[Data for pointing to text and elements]

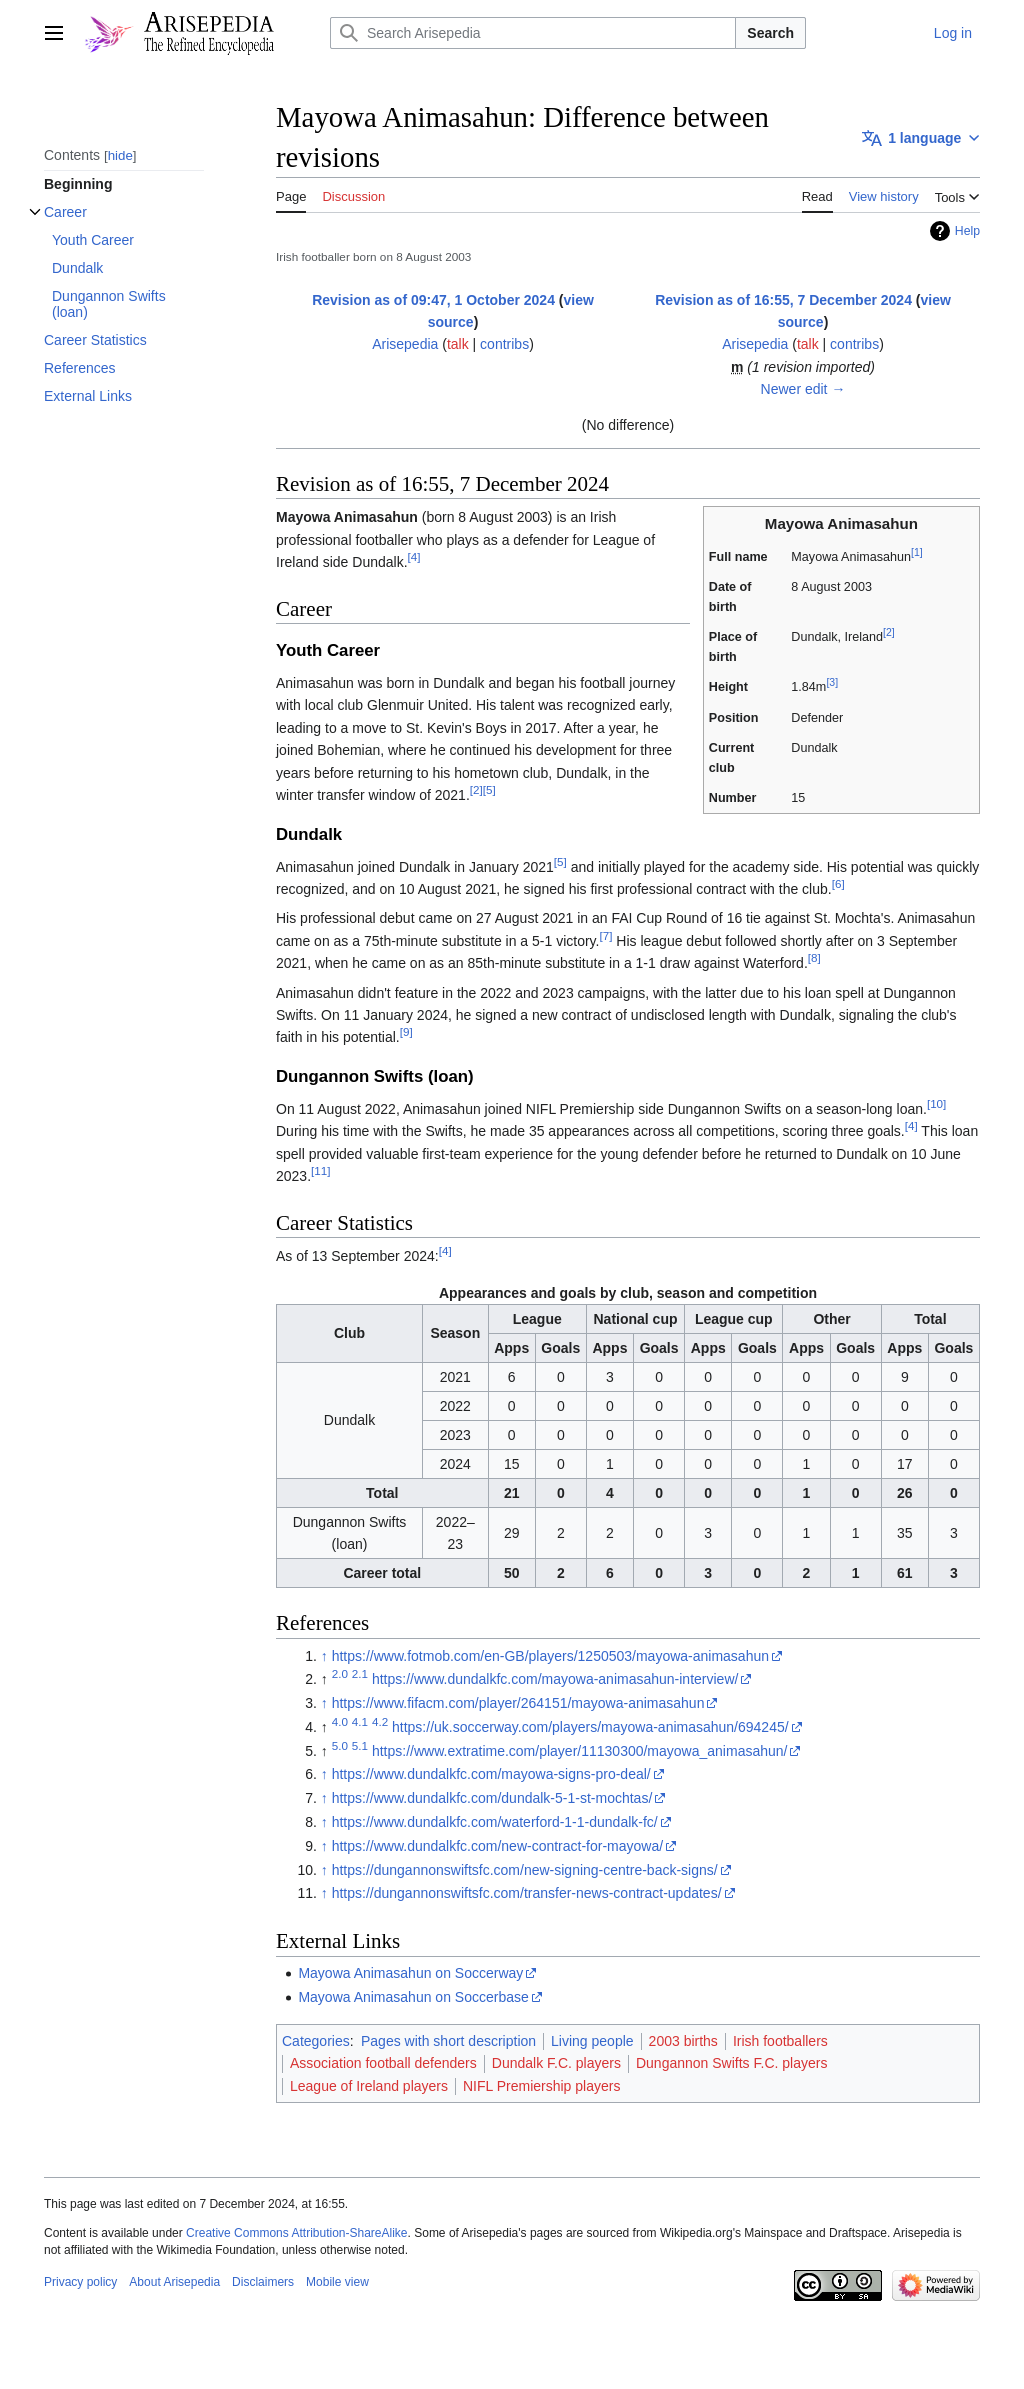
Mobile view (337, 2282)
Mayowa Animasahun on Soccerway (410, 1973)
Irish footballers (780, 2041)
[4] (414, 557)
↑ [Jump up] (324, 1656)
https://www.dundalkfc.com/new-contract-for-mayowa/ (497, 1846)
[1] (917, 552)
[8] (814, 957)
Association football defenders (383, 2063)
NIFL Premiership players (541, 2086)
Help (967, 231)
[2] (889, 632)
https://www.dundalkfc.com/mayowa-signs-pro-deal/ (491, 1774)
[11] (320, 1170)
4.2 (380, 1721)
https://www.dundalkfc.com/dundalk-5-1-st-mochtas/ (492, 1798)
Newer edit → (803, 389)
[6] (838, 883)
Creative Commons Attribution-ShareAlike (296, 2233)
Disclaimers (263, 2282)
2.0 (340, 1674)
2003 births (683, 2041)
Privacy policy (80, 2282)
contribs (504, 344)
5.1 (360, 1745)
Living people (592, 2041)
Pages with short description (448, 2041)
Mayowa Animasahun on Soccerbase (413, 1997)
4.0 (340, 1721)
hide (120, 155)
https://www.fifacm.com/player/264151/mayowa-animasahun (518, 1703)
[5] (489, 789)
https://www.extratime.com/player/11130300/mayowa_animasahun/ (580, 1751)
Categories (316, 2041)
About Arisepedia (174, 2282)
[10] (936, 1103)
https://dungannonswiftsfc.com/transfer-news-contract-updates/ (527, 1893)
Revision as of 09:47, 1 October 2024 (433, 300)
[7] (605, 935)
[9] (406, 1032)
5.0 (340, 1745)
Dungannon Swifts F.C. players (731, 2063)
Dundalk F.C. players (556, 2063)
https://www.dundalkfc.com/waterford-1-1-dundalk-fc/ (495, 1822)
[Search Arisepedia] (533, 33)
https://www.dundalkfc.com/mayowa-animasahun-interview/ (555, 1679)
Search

## [GIVEN TASK]
Reproduce every line of the data above word for word, omitting the pictures.

## [ANSWER TO THE PROBLEM]
Mobile view (337, 2282)
Mayowa Animasahun on Soccerway (410, 1973)
Irish footballers (780, 2041)
[4] (414, 557)
↑ [Jump up] (324, 1656)
https://www.dundalkfc.com/new-contract-for-mayowa/ (497, 1846)
[1] (917, 552)
[8] (814, 957)
Association football defenders (383, 2063)
NIFL Premiership players (541, 2086)
Help (967, 231)
[2] (889, 632)
https://www.dundalkfc.com/mayowa-signs-pro-deal/ (491, 1774)
[11] (320, 1170)
4.2 (380, 1721)
https://www.dundalkfc.com/dundalk-5-1-st-mochtas/ (492, 1798)
Newer edit → (803, 389)
[6] (838, 883)
Creative Commons Attribution-ShareAlike (296, 2233)
Disclaimers (263, 2282)
2.0 (340, 1674)
2003 births (683, 2041)
Privacy policy (80, 2282)
contribs (504, 344)
5.1 (360, 1745)
Living people (592, 2041)
Pages with short description (448, 2041)
Mayowa Animasahun on Soccerbase (413, 1997)
4.0 (340, 1721)
hide (120, 155)
https://www.fifacm.com/player/264151/mayowa-animasahun (518, 1703)
[5] (489, 789)
https://www.extratime.com/player/11130300/mayowa_animasahun/ (580, 1751)
Categories (316, 2041)
About Arisepedia (174, 2282)
[10] (936, 1103)
https://dungannonswiftsfc.com/transfer-news-contract-updates/ (527, 1893)
Revision as of 09:47, 1 October 2024 (433, 300)
[7] (605, 935)
[9] (406, 1032)
5.0 (340, 1745)
Dungannon Swifts F.C. players (731, 2063)
Dundalk F.C. players (556, 2063)
https://www.dundalkfc.com/waterford-1-1-dundalk-fc/ (495, 1822)
[Search Arisepedia] (533, 33)
https://www.dundalkfc.com/mayowa-animasahun-interview/ (555, 1679)
Search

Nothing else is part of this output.